He notes that in the case of Iran, focus has been "almost exclusively on how do we get them out of the nuclear business, and secondarily, how do we get them out of the terrorism business," says Mr. Riedel. "The harder thing to evaluate is ... do we have sufficient empathy for how the Iranians see the problem, instead of how we see the problem?"
Increasingly strident rhetoric toward war with Iran reached a crescendo earlier this year, especially from Israel, which claims an Iranian nuclear weapon would be an "existential threat."
Iran frequently trumpets its military power and conducts extensive exercises in its bid to deter any US or Israeli strike. And in Washington and Tel Aviv, "no option is off the table" is the typical code phrase for military action. The US has led the movement to impose stringent sanctions against Iran's economy.
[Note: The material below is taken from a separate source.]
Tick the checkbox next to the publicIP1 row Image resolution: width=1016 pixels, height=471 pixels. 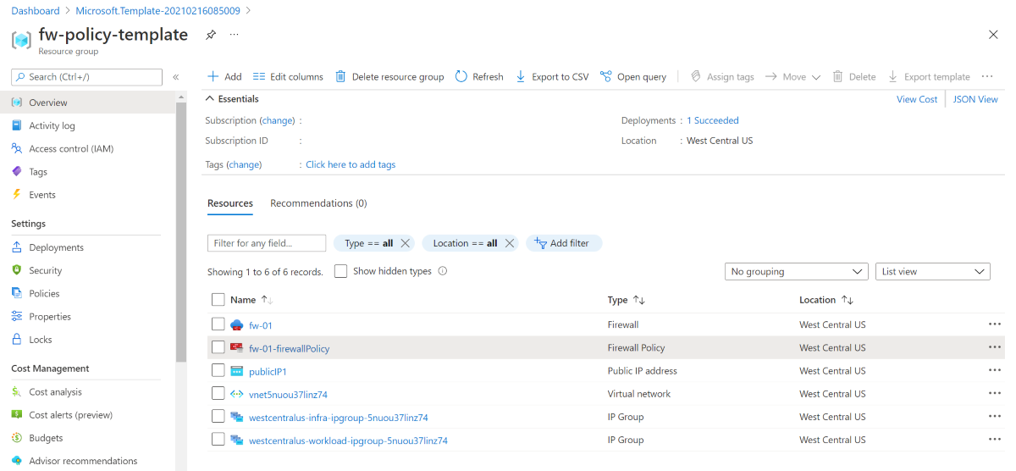point(218,370)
Yet, notes Ali Vaez, Iran analyst for the International Crisis Group in Washington, the NIE assessment that Iran halted its structured clandestine nuclear program in 2003 shows caution in the US intelligence community when it comes to drawing conclusions.
But that restraint could be trumped by other factors. "The problem [today] is that more political lessons have been forgotten than intelligence lessons learned," says Mr. Vaez. "In a mirror image of Iraq, Iran is guilty in Washington's corridors of power until proven innocent."